El Real Madrid se volvía a proclamar campeón de Europa 15 años después. Eran demasiados años para esa casa y de la mano de Sabonis, de Obradovic y del resto de la plantilla, lograron tan ansiado título. Para Arvydas Sabonis suponía el tenerlo todo en el Viejo Continente y poder preparar su marcha a la NBA. Ese 73-61 final colmaba gran parte de sus sueños.

Fue el Jueves Santo de gloria del Real Madrid. Zaragoza fue una fiesta para los blancos…y para los aficionados de Panathinaikos, que se unieron a la fanaticada madridista, todo con tal de ver perder a su odiado rival.

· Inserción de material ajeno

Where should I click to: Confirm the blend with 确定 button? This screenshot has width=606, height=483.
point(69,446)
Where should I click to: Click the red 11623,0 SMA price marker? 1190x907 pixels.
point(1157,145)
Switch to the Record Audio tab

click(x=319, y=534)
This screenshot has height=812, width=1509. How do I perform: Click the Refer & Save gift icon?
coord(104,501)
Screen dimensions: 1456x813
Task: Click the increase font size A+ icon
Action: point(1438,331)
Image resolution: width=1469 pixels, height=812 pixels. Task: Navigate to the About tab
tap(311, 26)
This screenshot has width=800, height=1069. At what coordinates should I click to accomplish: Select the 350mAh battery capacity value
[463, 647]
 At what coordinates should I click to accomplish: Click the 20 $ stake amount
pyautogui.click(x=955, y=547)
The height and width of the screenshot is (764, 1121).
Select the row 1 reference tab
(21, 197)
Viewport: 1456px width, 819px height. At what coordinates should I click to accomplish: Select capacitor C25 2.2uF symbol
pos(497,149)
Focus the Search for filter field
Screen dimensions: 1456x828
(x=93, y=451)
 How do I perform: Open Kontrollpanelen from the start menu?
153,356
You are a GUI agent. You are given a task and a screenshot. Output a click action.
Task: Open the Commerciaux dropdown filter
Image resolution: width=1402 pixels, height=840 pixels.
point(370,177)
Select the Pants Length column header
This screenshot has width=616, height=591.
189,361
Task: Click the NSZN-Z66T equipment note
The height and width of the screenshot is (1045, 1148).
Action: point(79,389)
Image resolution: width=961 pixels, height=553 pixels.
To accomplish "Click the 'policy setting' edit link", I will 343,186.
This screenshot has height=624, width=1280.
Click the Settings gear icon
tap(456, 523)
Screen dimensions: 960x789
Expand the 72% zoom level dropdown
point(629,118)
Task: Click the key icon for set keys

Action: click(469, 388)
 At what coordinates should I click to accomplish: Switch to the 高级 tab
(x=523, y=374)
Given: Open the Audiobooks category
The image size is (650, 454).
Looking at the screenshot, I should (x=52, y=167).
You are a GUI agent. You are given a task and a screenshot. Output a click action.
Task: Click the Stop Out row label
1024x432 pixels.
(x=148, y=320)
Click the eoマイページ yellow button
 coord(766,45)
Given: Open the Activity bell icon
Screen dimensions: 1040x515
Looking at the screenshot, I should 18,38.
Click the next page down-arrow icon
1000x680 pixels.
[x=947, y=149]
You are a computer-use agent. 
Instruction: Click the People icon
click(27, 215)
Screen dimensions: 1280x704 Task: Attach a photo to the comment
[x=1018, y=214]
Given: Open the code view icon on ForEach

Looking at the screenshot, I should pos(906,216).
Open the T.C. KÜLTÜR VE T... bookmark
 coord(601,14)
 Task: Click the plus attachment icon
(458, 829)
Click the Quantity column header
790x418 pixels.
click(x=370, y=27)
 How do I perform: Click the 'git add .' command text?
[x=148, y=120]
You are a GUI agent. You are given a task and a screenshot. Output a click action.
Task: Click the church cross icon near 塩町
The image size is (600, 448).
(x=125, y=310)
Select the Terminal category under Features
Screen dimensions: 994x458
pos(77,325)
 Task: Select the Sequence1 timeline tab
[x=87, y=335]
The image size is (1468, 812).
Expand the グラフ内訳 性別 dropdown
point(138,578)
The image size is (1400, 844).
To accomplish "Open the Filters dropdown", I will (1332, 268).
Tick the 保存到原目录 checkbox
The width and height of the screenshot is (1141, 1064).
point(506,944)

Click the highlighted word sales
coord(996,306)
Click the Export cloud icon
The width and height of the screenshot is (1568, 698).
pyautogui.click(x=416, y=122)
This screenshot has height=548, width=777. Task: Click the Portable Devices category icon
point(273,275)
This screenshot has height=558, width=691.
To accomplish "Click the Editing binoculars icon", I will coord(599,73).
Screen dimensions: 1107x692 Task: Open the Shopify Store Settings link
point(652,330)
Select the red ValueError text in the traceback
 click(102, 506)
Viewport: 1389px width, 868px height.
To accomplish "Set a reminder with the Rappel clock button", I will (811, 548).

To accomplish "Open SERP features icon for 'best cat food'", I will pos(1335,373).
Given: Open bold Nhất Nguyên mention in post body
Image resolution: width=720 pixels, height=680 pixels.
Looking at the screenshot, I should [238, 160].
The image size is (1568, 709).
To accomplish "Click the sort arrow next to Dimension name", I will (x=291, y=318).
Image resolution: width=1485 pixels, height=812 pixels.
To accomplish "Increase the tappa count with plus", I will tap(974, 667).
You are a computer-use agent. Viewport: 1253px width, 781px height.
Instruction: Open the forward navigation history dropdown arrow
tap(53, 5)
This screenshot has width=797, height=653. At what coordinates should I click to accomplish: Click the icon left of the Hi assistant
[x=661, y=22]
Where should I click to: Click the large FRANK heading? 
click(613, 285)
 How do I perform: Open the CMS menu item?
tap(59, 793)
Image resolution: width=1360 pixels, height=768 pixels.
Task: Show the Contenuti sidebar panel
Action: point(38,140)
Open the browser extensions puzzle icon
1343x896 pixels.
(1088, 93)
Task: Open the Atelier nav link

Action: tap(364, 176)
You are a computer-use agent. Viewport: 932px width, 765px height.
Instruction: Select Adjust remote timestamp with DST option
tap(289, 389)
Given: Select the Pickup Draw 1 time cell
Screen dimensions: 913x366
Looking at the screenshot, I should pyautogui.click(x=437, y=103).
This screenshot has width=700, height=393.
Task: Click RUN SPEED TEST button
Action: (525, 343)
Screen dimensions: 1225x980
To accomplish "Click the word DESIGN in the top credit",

Zeljko Obradovic tuvo en el recuerdo y así lo declaró tras ganar, a Mariano Jaquotot, no solamente por ser un gran directivo, sino un gran ser humano. Tenía ganas de decirlo y lo hizo ante las cámaras de televisión. El Real Madrid volvió a reinar en Europa. Como sucedía con los equipos de Obradovic, había que estar perfectos en el momento oportuno. Y lo estuvieron. Arvydas Sabonis, pocos meses después, dijo adiós. La NBA le esperaba. A la siguiente campaña, la plantilla sufrió una profunda remodelación. Pero eso es otra historia. Ese 1995 lo siguen recordando en la Casa Blanca como un año mágico. Zaragoza bien valió una Copa de Europa.